Early style Merwin Hulbert & Company Open Top Revolver in .44-40 with seven inch barrel, nickel finish, scoop fluted cylinder, and original 19th century ivory grips. Merwin Hulbert revolvers were manufactured by the Hopkins and Allen Company and used a clever unlocking mechanism where the barrel and cylinder assembly could be rotated and slid forward for easy cleaning and reloading. Over the years, many of these early .44's have come back from Mexico often showing a great deal of usage and reverent carry-wear. This one is remarkably intact with nothing missing. The lanyard is still intact, the barrel latches are both secure, and even the original loading gate has survived intact with its knob intact. Best of all, the barrel has not been cut as many of these were shortened during their many years of use. The raised front sight protected the main barrel address from years of holster wear. It remains in Very Good Condition and is marked:
MERWIN HULBERT & Co. New York, U.S.A. Pat. Jan. 24. Apr. 21. Dec. 15. 74. Aug. 3. 75. July 11. 76. Apr. 17. 77. Pat's Mar. 6. 77.
However, the Hopkins & Allen marking on the left side of the barrel which is not protected from chafing inside a leather holster did not fare as well. It is only partially visible with the Norwich Conn. U.S.A. portion showing. As on most Merwins, there is a main number on the bottom of the frame and what others would describe as assembly numbers on all of the internal parts. The main number is in the 13,000 range. The assembly number is 2889. For an 1870's era revolver, this must have been an enormously complex gun to cast and/or machine and put together. The various components are remarkably rounded and flowing with very little in the way of squared or rectangular-shaped pieces. Of the few 90 degree angles we find, most are heavily contoured or have their edges beveled. Without doing a 100% complete disassembly we found the mechanical assembly numbers to be completely matching. This included the number 2889 found on the:
1. Inside of frame under the grips
4. Cylinder Pin
5. Frame to Barrel Release Latch
6. Barrel to Cylinder Pin Release Latch
7. Barrel Wedge
8. Loading Gate
9. Trigger Guard
10. Side Plate
That said, there may be other numbers present...without getting into a gunsmith-level disassembly, we stopped at ten. There was also a number stamped on the inside of the ivory grips which was "75". I'm not sure if these are sub-assembly numbers for the pair or simply not matching the main assembly numbers but they've obviously been on this gun for a very long time and appear to be original. See photos.
Overall Condition Grades to NRA Antique Good++ to Very Good with 85% original nickel on the frame. Cylinder shows 70% original nickel. Loading port shows 60% original nickel while the trigger guard shows only traces.
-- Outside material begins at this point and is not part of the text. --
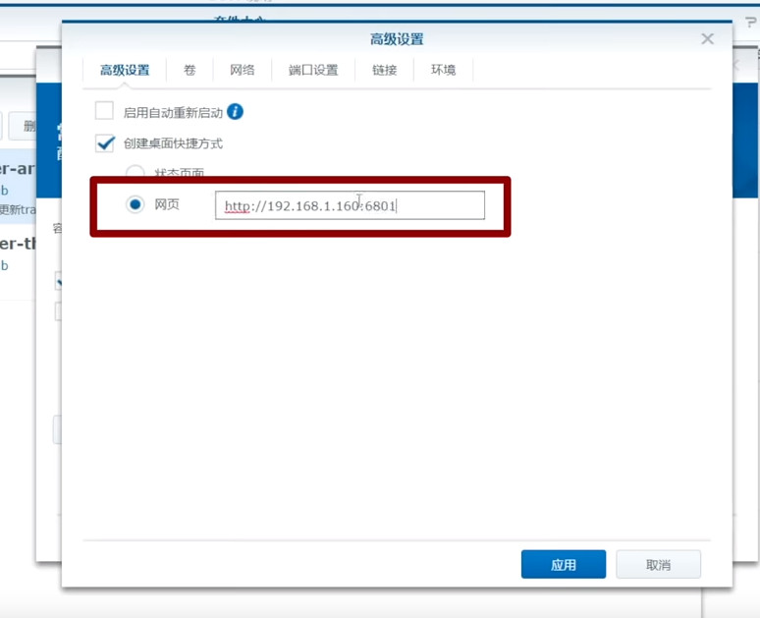Close the 高级设置 dialog with the X

click(707, 39)
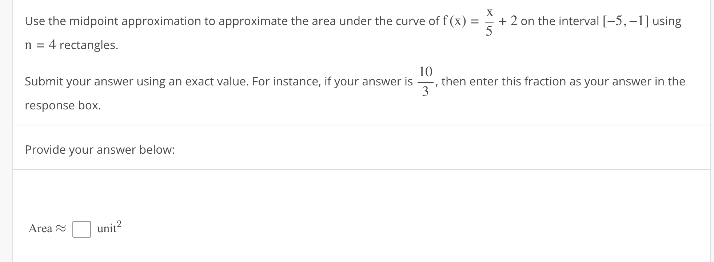The height and width of the screenshot is (262, 714).
Task: Select the Provide your answer below heading
Action: 100,149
Barrel retains 5% original nickel in mostly protected areas. Case colors on the hammer have mostly silvered to silvery gray mixed with patina. Ivory grips show a great deal of Western usage with much age checking from being in a dry arid climate for many years. Left grip is solid except for a chip off the back edge/bottom corner. Right grip has a top to bottom crack through the escutcheon. Good mechanics with no alterations including the retaining ring on the front of the cylinder. Bore has good rifling with some scattered pitting...no rings or bulges. Good Overall. A neat example of an early large frame Merwin Hulbert revolver showing Western usage.